When our kids were tiny, each of them had baby dolls. The two girls were given their dolls by friends and relatives who felt that was a natural present for a little girl. Both of them received dolls with milky white skin. Oldest Sister was never a big fan of doll play, but Middle Sister, a nurturer from birth, enjoyed it. When The Boy came along, no family members thought to give him a doll. Not appropriate for a boy, right? So The Husband and I gave him a dear brown-skinned baby for his 2nd birthday (which he promptly named “Three-Five,” a name which I still believe came from interest in math – five minus three was two, his age at the time. He taught himself multiplication at age three.).

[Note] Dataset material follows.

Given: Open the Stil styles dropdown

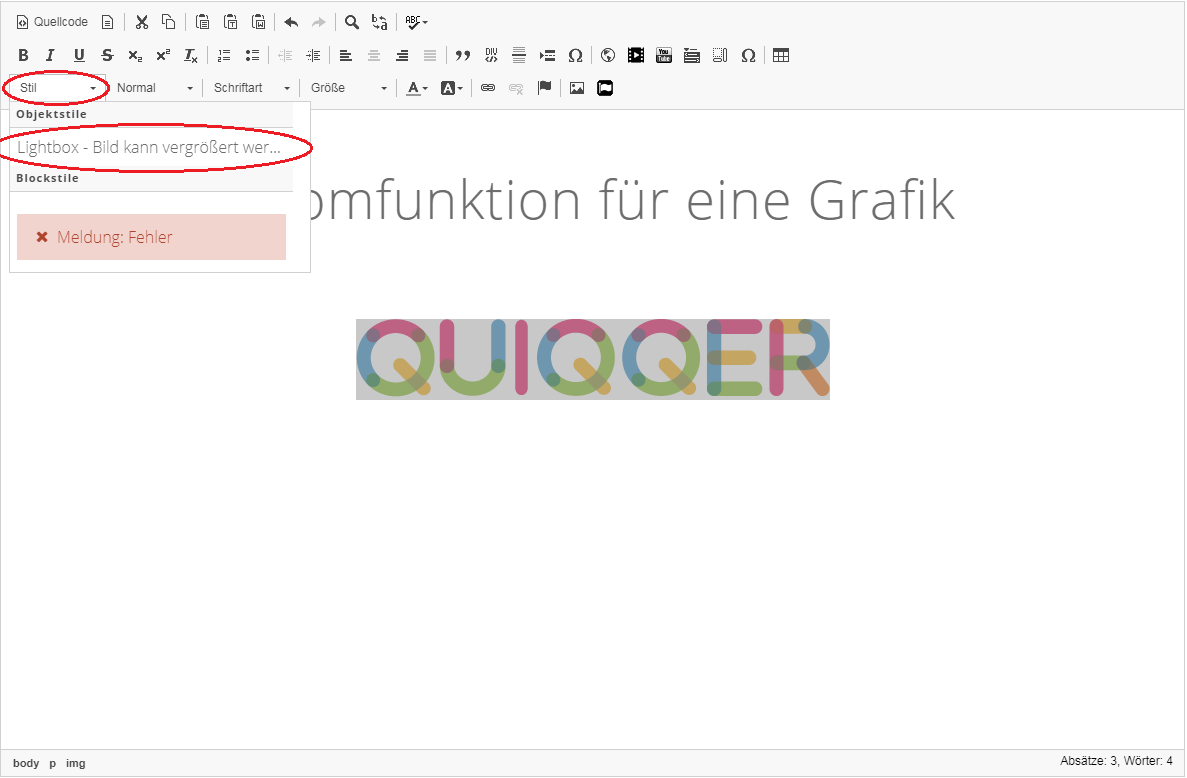Looking at the screenshot, I should coord(58,88).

No one in our household questioned the the fact that he was a boy AND that his doll was brown. We got a few odd looks and puzzled questions from some older family members and others – which we downplayed/ignored.

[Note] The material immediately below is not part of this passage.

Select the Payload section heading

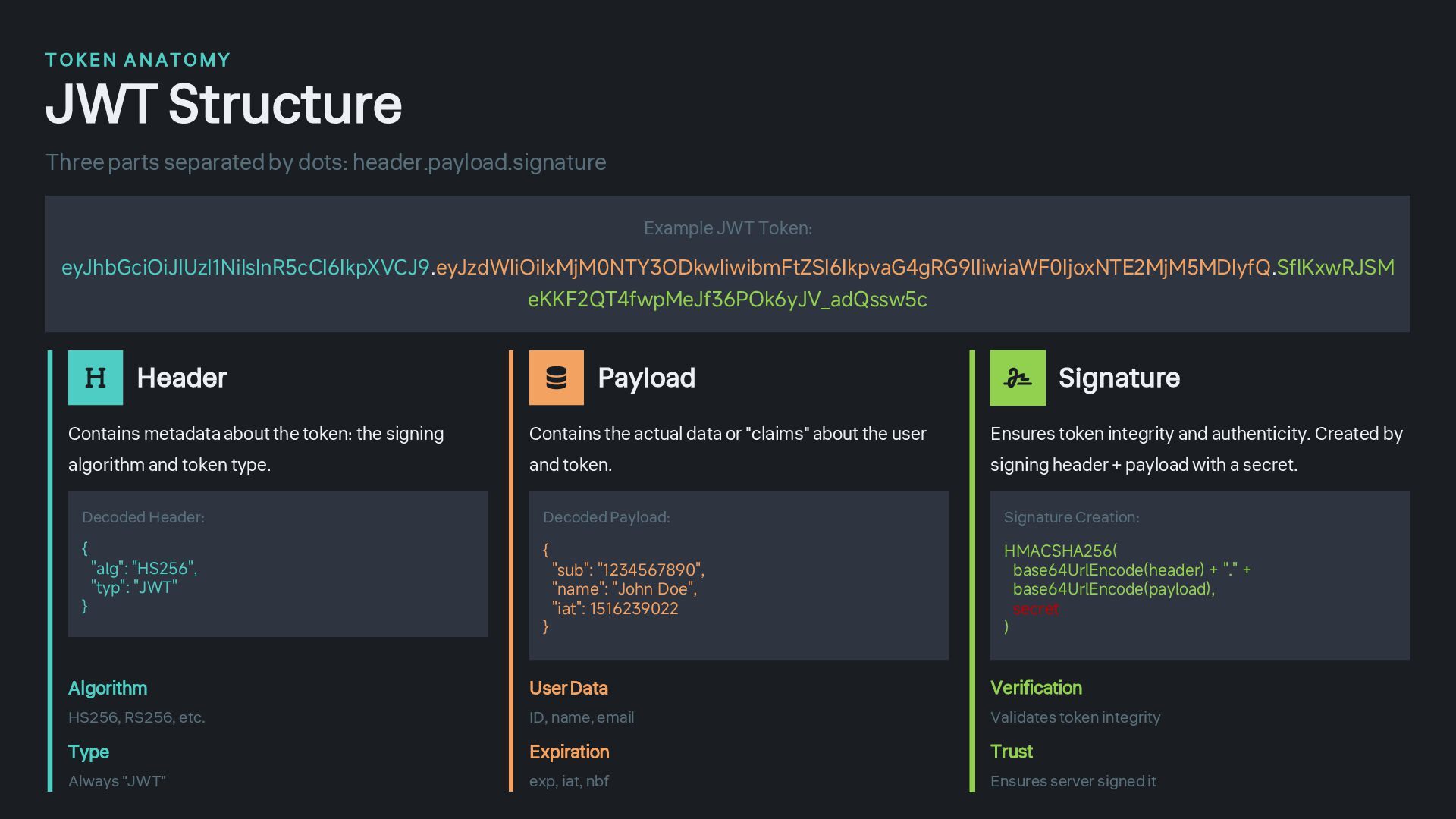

Not long after Three-five joined our household, a major Christmas gift for the kids was a Little Tykes doll house. We chose to go a similar route when choosing the family to live in the house. We ended up with two families, actually – a black family and a white family, and they all shared the house. In our imaginary play, some of the parents worked at night and some in the day, to accommodate overcrowded sleeping conditions. It was one big, happy, interesting family.
Simple decisions like which toys to buy led to open conversations about skin color, about backgrounds, about similarities and differences between people, about what’s really important. And I can promise you none of our kids will ever make insulting, ignorant pronouncements about race.
At home – that’s where acceptance, understanding, and respect begin.